WRITTEN PROBLEM — Carry on the amendment to the merger agreement below from the point where it stops.

QUOTED TEXT —

------------------------

Exhibit 3.1
EXECUTION VERSION
AMENDMENT NO. 1 TO THE
AGREEMENT AND PLAN OF MERGER
This AMENDMENT NO. 1 to the AGREEMENT AND PLAN OF MERGER, is made and entered into as of August 20, 2014 (this “Amendment”), by and among Media General, Inc., a Virginia corporation (“Mercury”), Mercury New Holdco, Inc., a Virginia corporation and a direct, wholly owned subsidiary of Mercury (“New Holdco”), Mercury Merger Sub 1, Inc., a Virginia corporation and a direct, wholly owned subsidiary of New Holdco (“Merger Sub 1”), Mercury Merger Sub 2, LLC, a Delaware limited liability company and a direct, wholly owned subsidiary of New Holdco (“Merger Sub 2”), and LIN Media LLC, a Delaware limited liability company (“Lares”). Each of Mercury, New Holdco, Merger Sub 1, Merger Sub 2, and Lares may be referred to herein as a “party” and collectively as the “parties.”
W I T N E S S E T H:
WHEREAS, the parties entered into that certain Agreement and Plan of Merger, dated as of March 21, 2014 (the “Merger Agreement”);
WHEREAS, the Merger Agreement, pursuant to Section 8.4 thereof, may be amended by written agreement of Mercury and Lares;
WHEREAS, the parties desire to amend the Merger Agreement in order to reflect certain additional understandings reached among the parties;
WHEREAS, the Lares Board has unanimously (a) (after consultation with its outside legal counsel and its financial advisor) determined that the Merger Agreement (as amended by this Amendment) and the transactions contemplated thereby, including the Second Merger, are consistent with, and will further the business strategies and goals of Lares and are advisable, fair to, and in the best interests of, Lares and the Lares Shareholders, (b) approved and declared advisable the Merger Agreement (as amended by this Amendment) and the transactions contemplated thereby, including the Second Merger, and (c) subject to the terms and conditions of Section 6.10 of the Merger Agreement, recommended that the Lares Shareholders vote to adopt the Merger Agreement (as amended by this Amendment); and
WHEREAS, the Mercury Board has unanimously (a) (after consultation with its outside legal counsel and its financial advisor) determined that the Merger Agreement (as amended by this Amendment), the Mercury Charter Amendment, the Plan of Merger, and the transactions contemplated thereby, including the Mergers and the New Holdco Share Issuance, are consistent with, and will further the business strategies and goals of Mercury and are advisable, fair to, and in the best interests of, Mercury and the Mercury Shareholders, (b) approved and adopted the Merger Agreement (as amended by this Amendment), the Mercury Charter Amendment, the Plan of Merger and the transactions contemplated thereby, including the Mergers and the New Holdco Share Issuance, and (c) subject to the terms and conditions of Section 6.11 of the Merger Agreement, recommended that the holders of shares of Mercury Voting Common Stock vote to approve the Mercury Charter Amendment and the New Holdco Share Issuance.

------------------------

EXTRACTED RECORDS —
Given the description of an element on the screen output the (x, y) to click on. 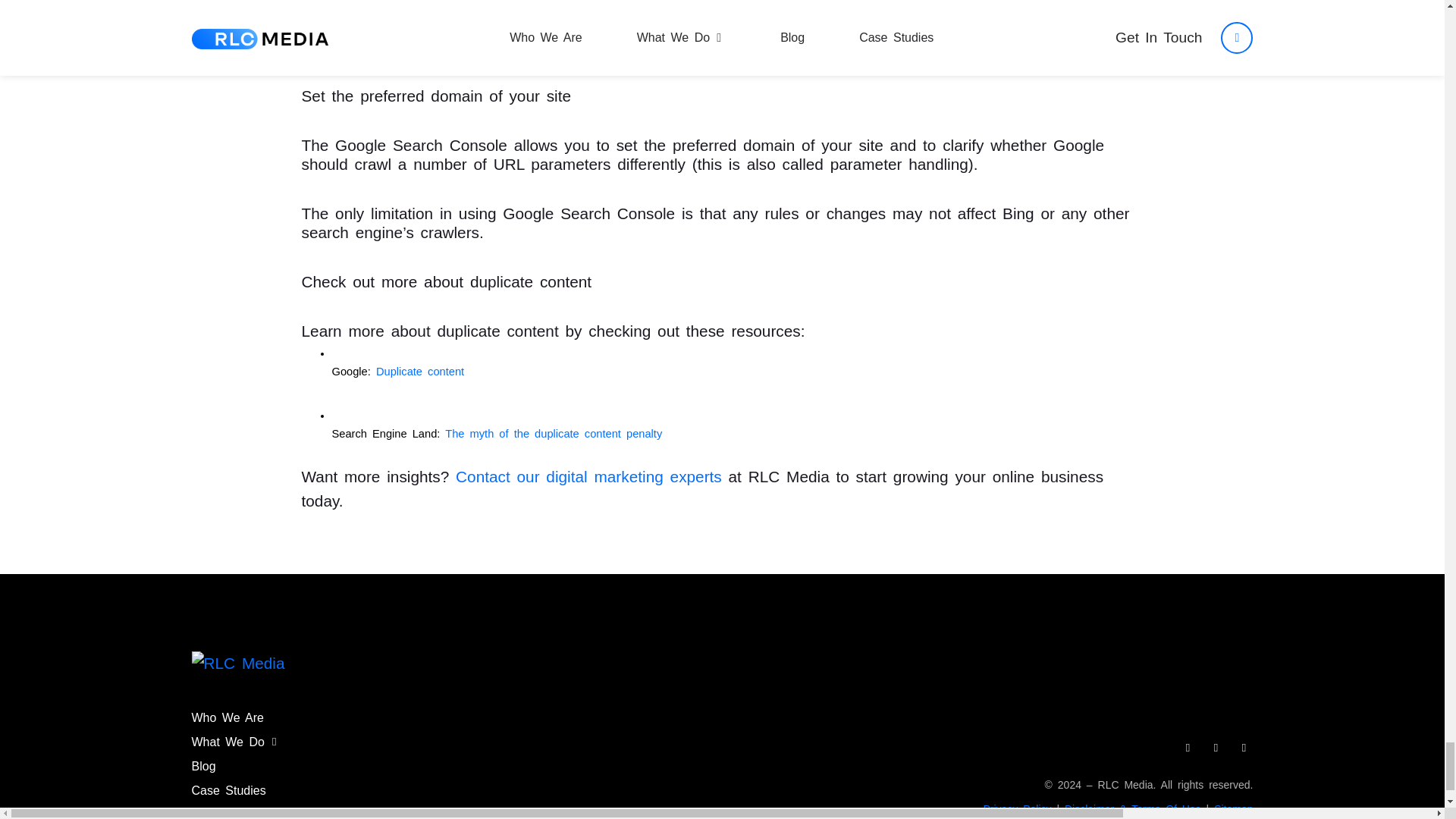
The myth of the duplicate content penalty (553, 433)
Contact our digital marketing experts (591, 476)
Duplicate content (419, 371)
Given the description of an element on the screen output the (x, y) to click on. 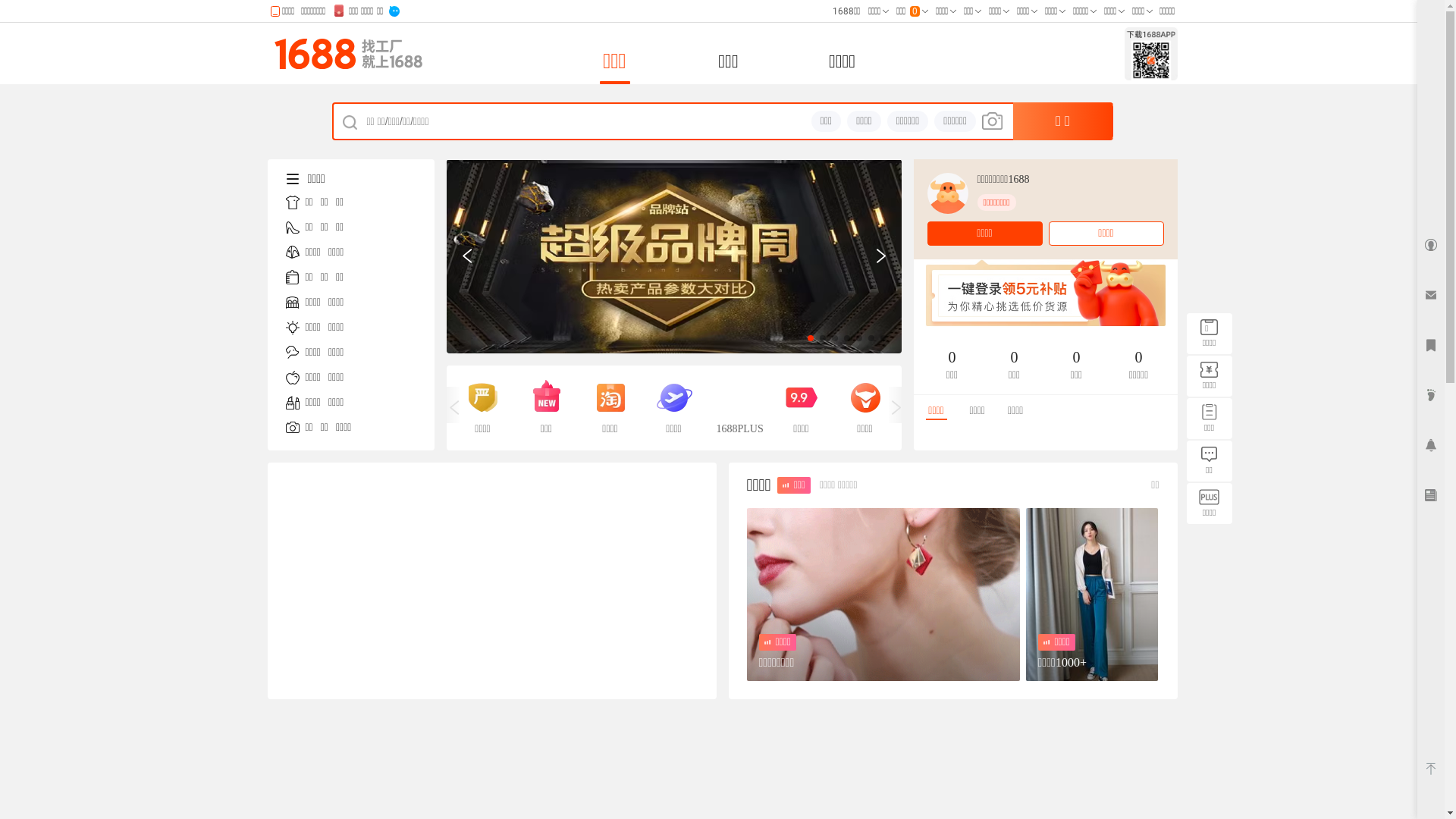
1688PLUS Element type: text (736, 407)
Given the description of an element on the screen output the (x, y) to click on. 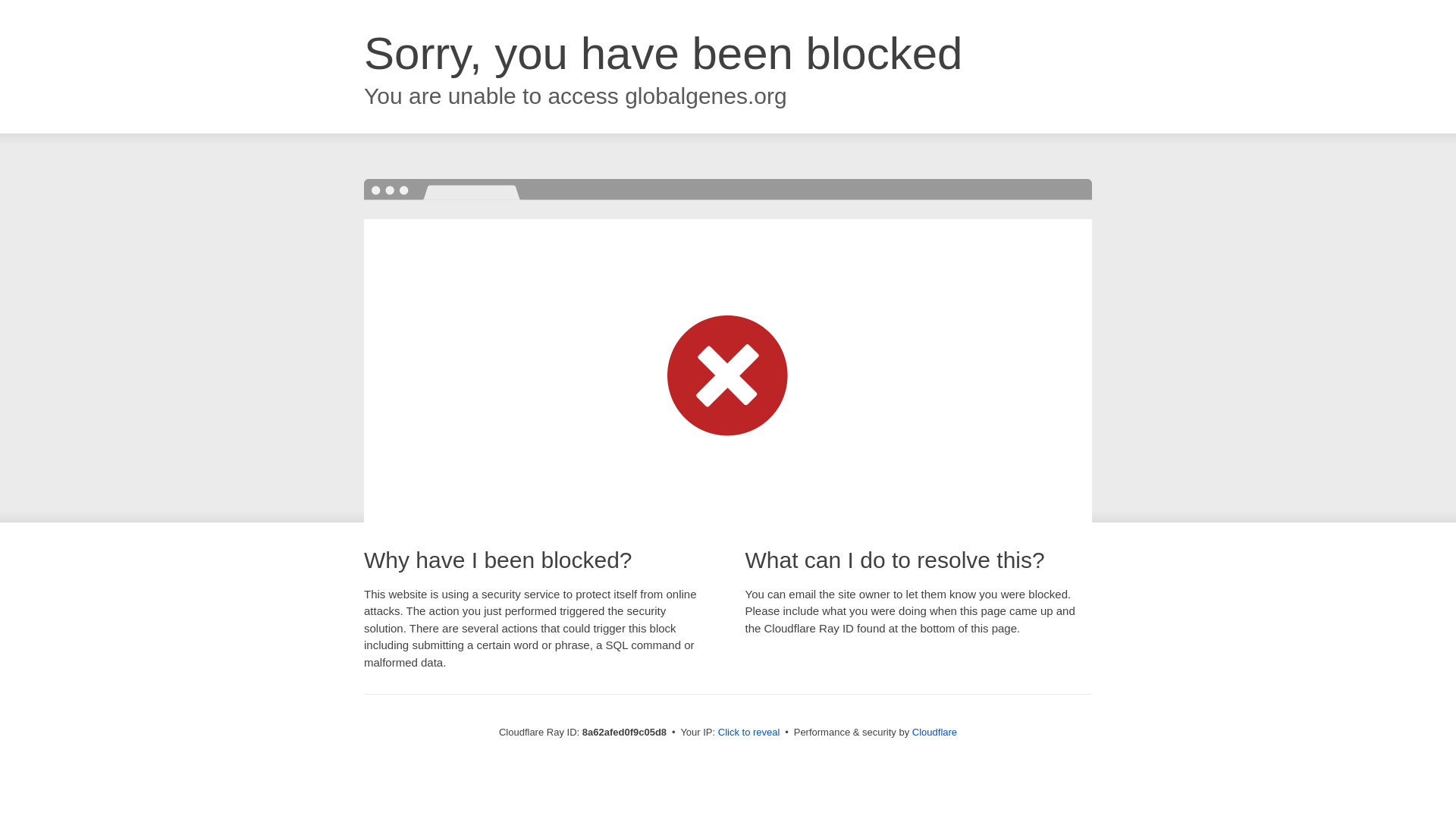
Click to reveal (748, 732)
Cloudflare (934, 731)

------------------------

EXERCISE RESULT —
NOW, THEREFORE, in consideration of the foregoing and the mutual representations, warranties, covenants and agreements contained in this Amendment, and other good and valuable consideration, the receipt and sufficiency of which are hereby acknowledged, and intending to be legally bound hereby, the Mercury and Lares agree as follows:
Section 1. Interpretation. This Amendment is made and delivered pursuant to the Merger Agreement. Except as otherwise provided herein, capitalized terms used but not defined in this Amendment shall have the meanings given to them in the Merger Agreement.
Section 2. Amendments to the Merger Agreement.
Section 2.1 Change of Consideration.
(a) The reference to “$27.82” in Section 2.2(a)(i)(A) of the Merger Agreement is hereby replaced by a reference to “$25.97”.
(b) The reference to “1.5762” in Section 2.2(a)(i)(B) of the Merger Agreement is hereby replaced by a reference to “1.4714”.
(c) The reference to “27,426,312” in Section 2.2(b) of the Merger Agreement is hereby replaced by a reference to “29,380,053”.
Section 2.2 Election Form.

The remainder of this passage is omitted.